Ha repetido con insistencia que la adhesión a su persona lleva consigo la persecución: "No
está el discípulo por encima del maestro, ni el sirviente por encima de su señor. Si al dueño
de casa lo han llamado Belcebú, ¡cuánto más a los miembros de su casa!” (Mt 10,24-25).
El Antiguo Testamento habla frecuentemente de la persecución de los justos. En los
Salmos nos encontramos con el justo que pide a Dios: "Sálvame de mis perseguidores y
líbrame" (Sal 7,2). "¿Cuándo juzgarás a mis perseguidores? Sin causa me persiguen,
socórreme" (Sal 119,84.86). Jeremías fue acosado, calumniado, encerrado en una cisterna.
Hubiéramos deseado encontrar ya en el Antiguo Testamento una bienaventuranza
en referencia a los perseguidos y, sin embargo, nada. Estos son elogiados por su firmeza y
rectitud; se les promete un futuro y glorioso destino (cf. Sab 2-5), pero nunca fueron
proclamados bienaventurados.
En el Antiguo Testamento la persecución es considerada un mal y el hombre que la
sufre no puede ser considerado feliz mientras ésta dure.
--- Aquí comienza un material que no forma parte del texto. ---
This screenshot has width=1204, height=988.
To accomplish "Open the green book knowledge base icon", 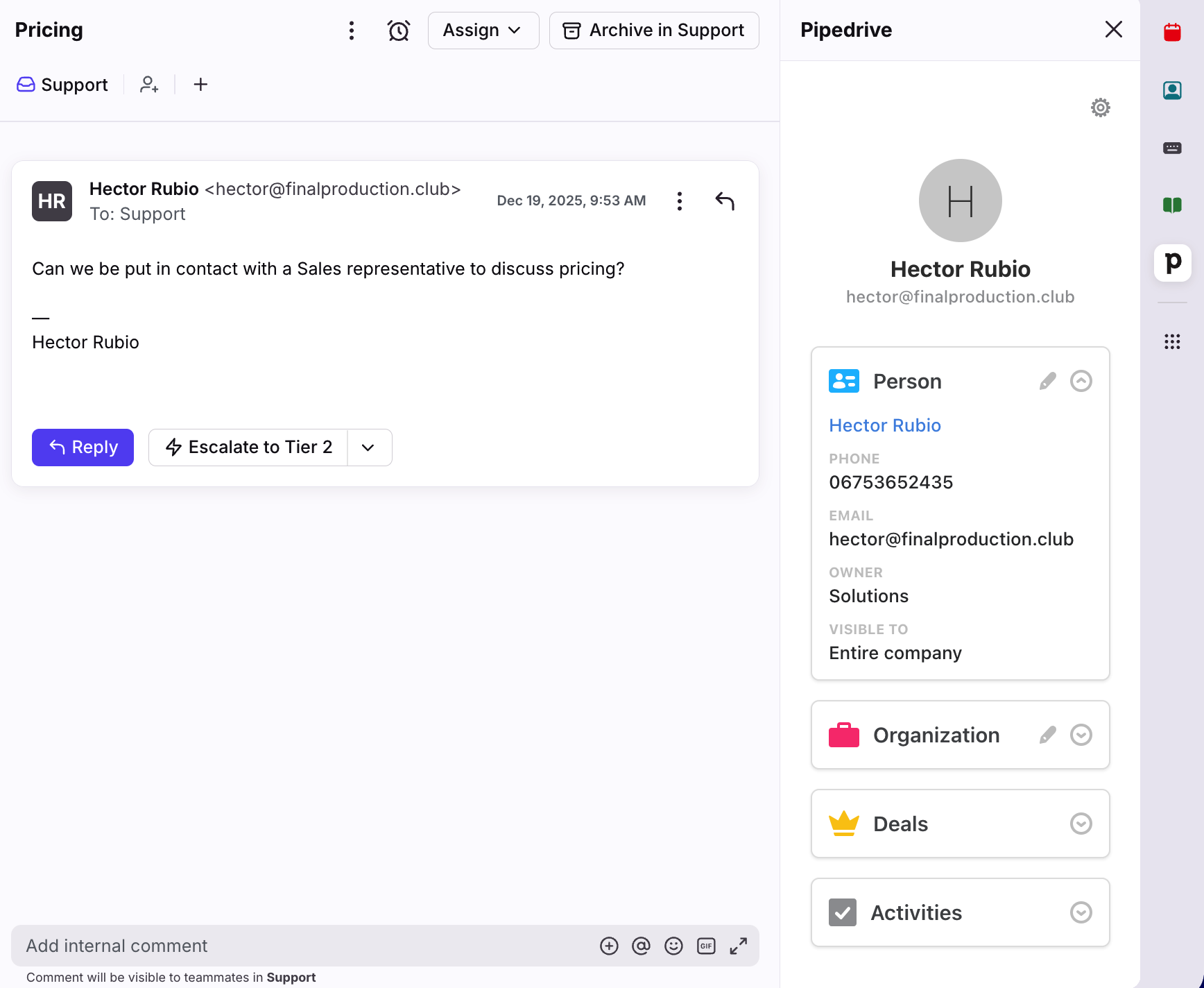I will [x=1172, y=205].
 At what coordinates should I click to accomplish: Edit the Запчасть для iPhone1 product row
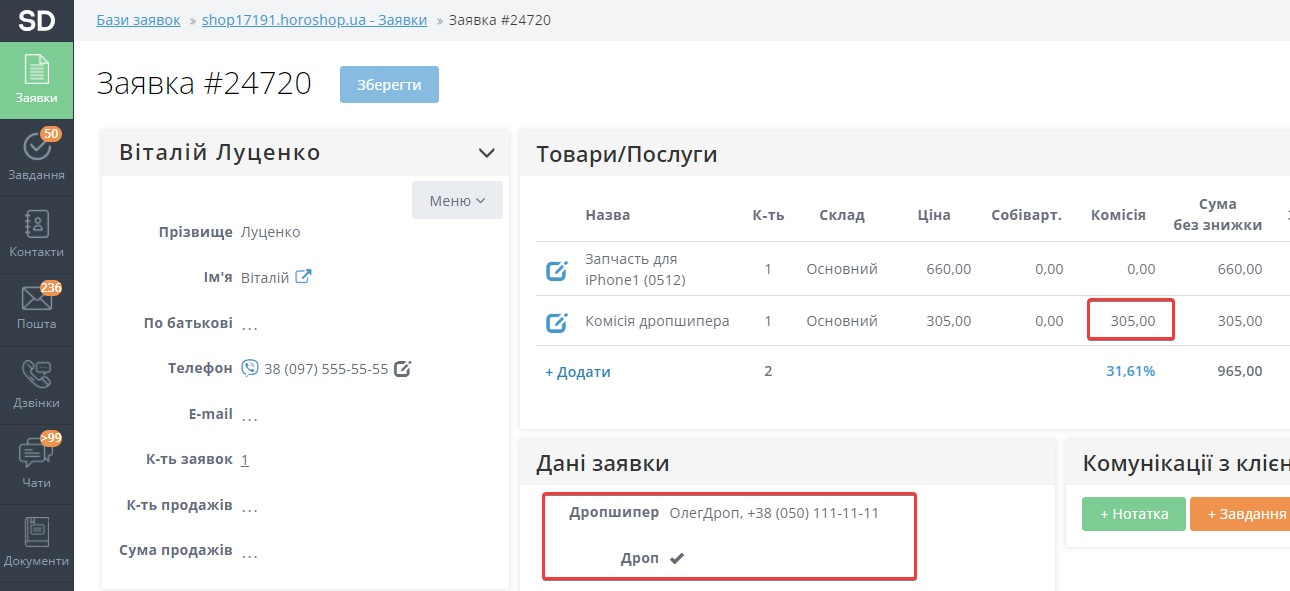pyautogui.click(x=556, y=270)
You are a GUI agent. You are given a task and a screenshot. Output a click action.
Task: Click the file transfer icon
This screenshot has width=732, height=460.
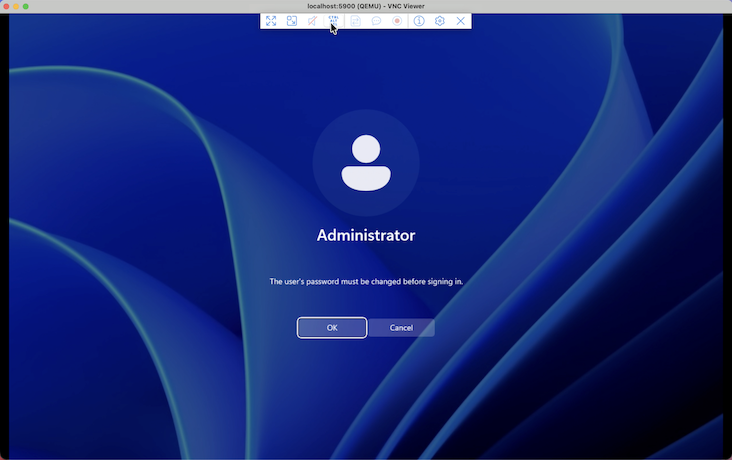[x=355, y=21]
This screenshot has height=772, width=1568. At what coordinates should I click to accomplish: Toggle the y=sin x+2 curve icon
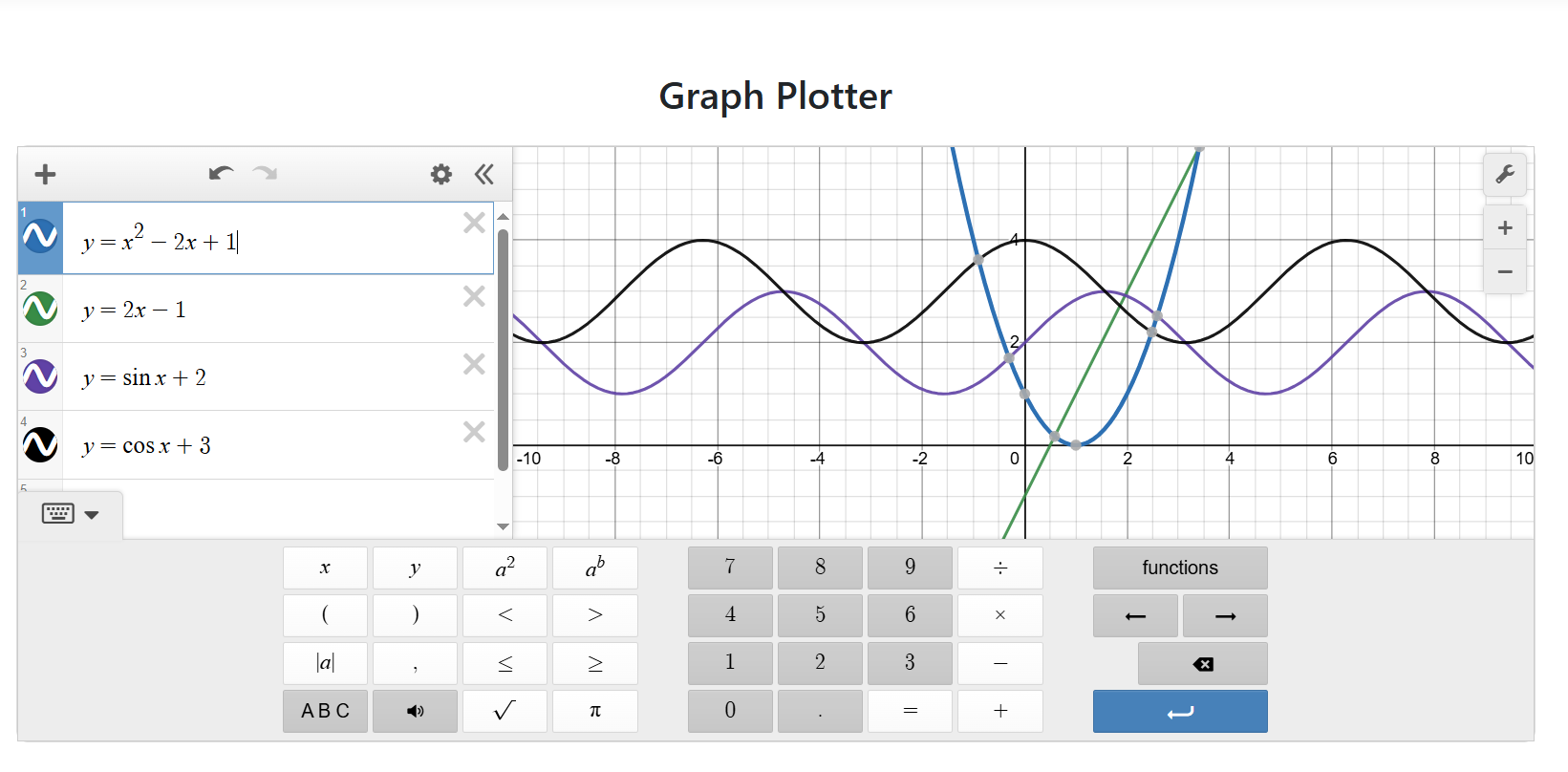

Será bienaventurado solo a partir
de la intervención de Dios que ponga fin a sus tribulaciones.
En el Nuevo Testamento, la perspectiva cambia. Quien sufre por su fidelidad al Señor
es proclamado bienaventurado en el momento y por el hecho mismo de ser perseguido. La
persecución no es un signo de fracaso, sino de éxito. Es motivo de alegría en cuanto prueba
que la decisión tomada ha sido la justa, es decir, aquella conforme a la "sabiduría de Dios".
Es inevitable que aquellos que se comprometen a instaurar una sociedad alternativa
basada en la lógica "del monte", sean perseguidos. Esas personas ponen en crisis las
instituciones en que los fuertes prevalecen sobre los débiles, los ricos sobre los pobres, los
privilegiados sobre los desfavorecidos, los dueños sobre los siervos. Los opresores saben
que la venida del Reino amenaza su posición, por eso arremeten con violencia contra
cualquiera que luche contra la corrupción, la arrogancia, la pobreza, la injusticia, la
discriminación.
Jesús ha sugerido cómo comportarse en momentos de persecución: "Pero yo les
digo: amen a sus enemigos y recen por sus perseguidores" (Mt 5,44). A su vez, Pablo
recomienda: "Bendigan a aquellos que les persiguen" (Rom 12,14). La única fuerza capaz de
quebrar la espiral de la violencia es aquella del amor y del perdón.